SELECTED PASSAGE:
The Donovans have been playing together since their first official gig in 1984 at the Fire Brigade Ball in Mt Druitt. The Donovans grew up surrounded by the country sounds of Aboriginal country music legends, the late Mick and Aileen Donovan.

The Donovans have performed at a variety of family, community and corporate functions across the country with the likes of Jimmy Little, Roger Knox, Vic Simms, Warren H Williams, Troy Cassar Daley, and Bobby McLeod.

Michael and Ashley's late sister Agnes Donovan was instrumental in continuing the musical legacy of her parents and encouraging her brothers, children, nieces, nephews, and grandchildren in their music endeavours.

The Donovan Band won a Deadly Award in 2004.

They are members of a large musical family who were profiled in an episode of ABC's Dynasties television series.

DATASET CONTENT:
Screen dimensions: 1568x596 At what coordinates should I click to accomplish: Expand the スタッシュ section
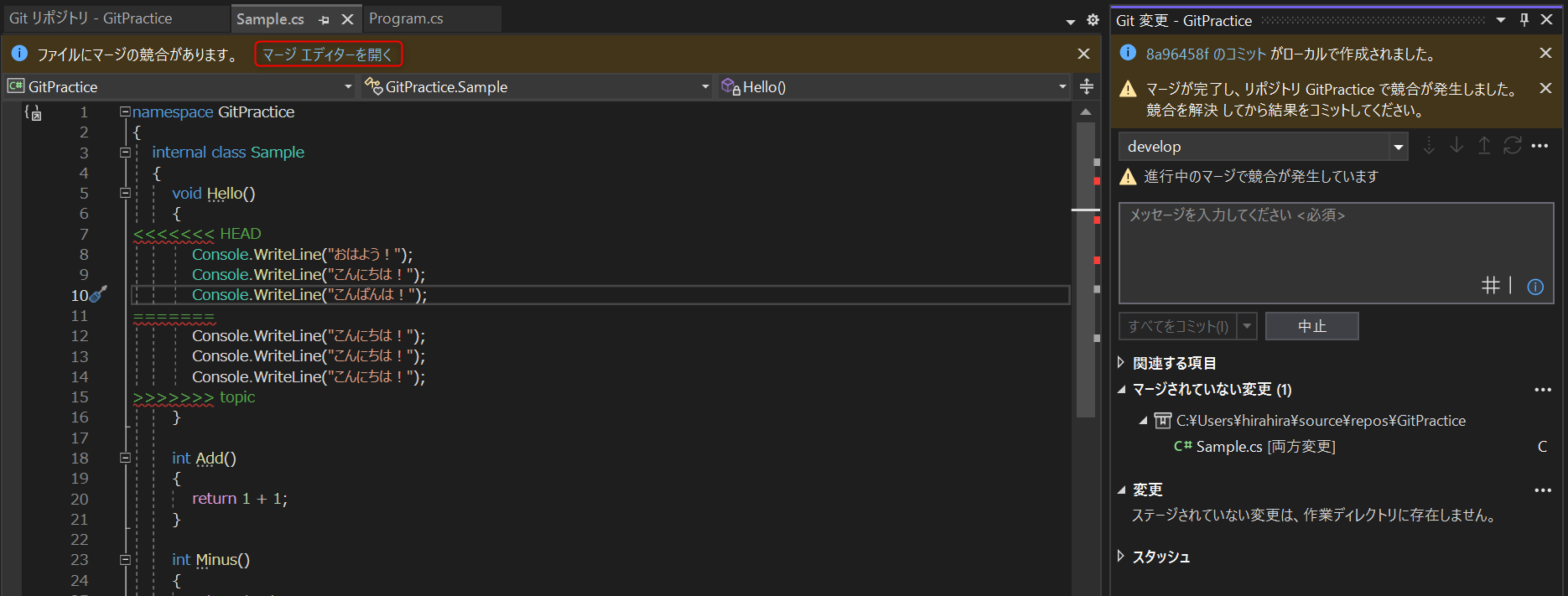[1121, 557]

TO DO:
[a] Reproduce word for word the part of the passage about The Donovans from "The Donovans have been" to "and Aileen Donovan.".
[b] Carry the passage about The Donovans further, beginning after its final sentence.
The lines are not needed for the work that comes next.

PER-TASK ANSWERS:
[a]
The Donovans have been playing together since their first official gig in 1984 at the Fire Brigade Ball in Mt Druitt. The Donovans grew up surrounded by the country sounds of Aboriginal country music legends, the late Mick and Aileen Donovan.

[b]
==Members==
- Michael Donovan – Bass guitar, lead vocalist
- Ashley Donovan - Rhythm guitar, lead guitar and backing vocalist
- Merv Donovan – Lead guitar and backing vocalist
- Robert Graham - Drums
- Shalina Donovan - Acoustic guitar and vocalist
- Jaleesa Godson - Vocalist and percussion

===Michael Donovan===
Michael Donovan grew up in Macksville, NSW surrounded by the country sounds of his parents, the late Mick and Aileen Donovan. He has been in the music industry for 51 years, singing and playing guitar by the age of six. Michael credits his mum and dad as being his greatest inspiration. His memories of his upbringing of music started in Eungai Rail, NSW. Michael’s dad Micko taught him to play the ukulele and then began performing with his late sister Agnes, and brothers Merv and Hilton. Michael moved to Sydney in 1981 where he formed The Donovan Band. Michael has toured Australia with the legendary Brian Young Show across Australia including Airlie Beach in Queensland, Mt Isa, Tennant Creek, Yuendumu and Alice Springs. Michael was also the musical director for the Aboriginal Showcase which was held annually across 3 years at the Tamworth Country Music Festival in the late 1990’s.

Michael was a member of the band Runaway Train for two years performing at an Australia Day Concert with the late Slim Dusty and Lee Kernaghan in Tamworth. Runaway Train was nominated for a Golden Guitar in 1998.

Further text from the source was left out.